> **Given records**:
+--

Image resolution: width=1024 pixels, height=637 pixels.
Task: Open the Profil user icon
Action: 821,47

+--

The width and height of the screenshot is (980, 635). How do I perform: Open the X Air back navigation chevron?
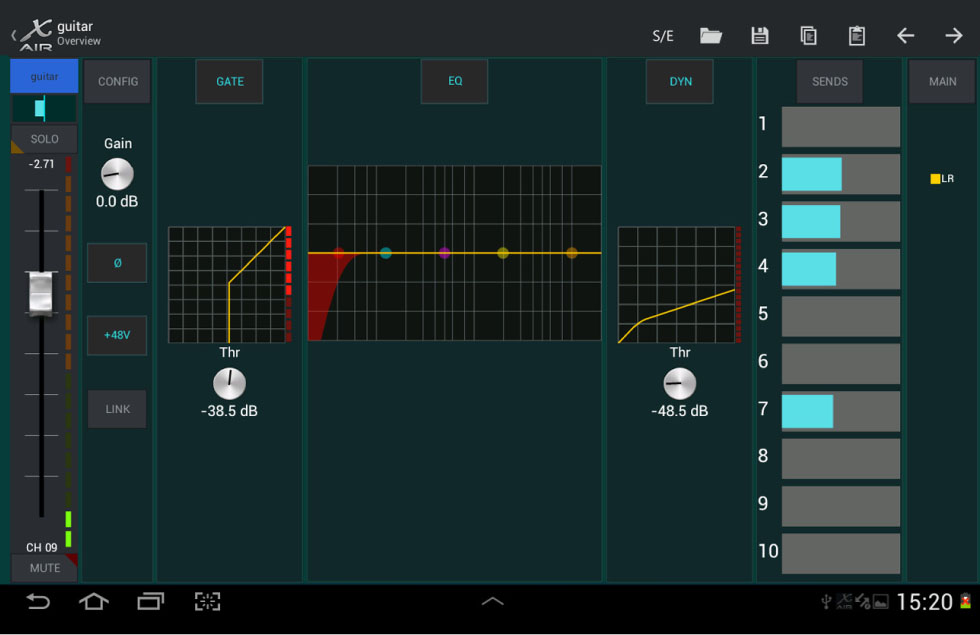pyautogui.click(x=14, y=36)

+--

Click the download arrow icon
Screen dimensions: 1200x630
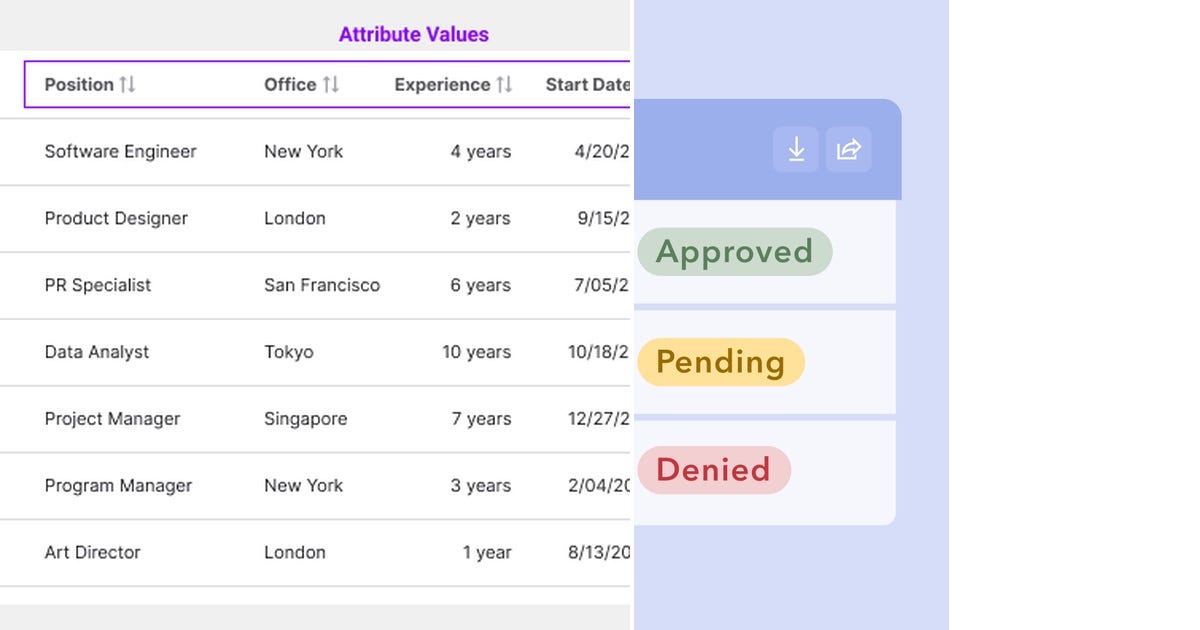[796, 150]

+--

> **Work to complete**: Can you print, unchanged, the lines starting with the one that contains "Image resolution: width=1024" and going on through the one that contains "Action: 821,47"?

> **Exercise result**:
Image resolution: width=1024 pixels, height=637 pixels.
Task: Open the Profil user icon
Action: 821,47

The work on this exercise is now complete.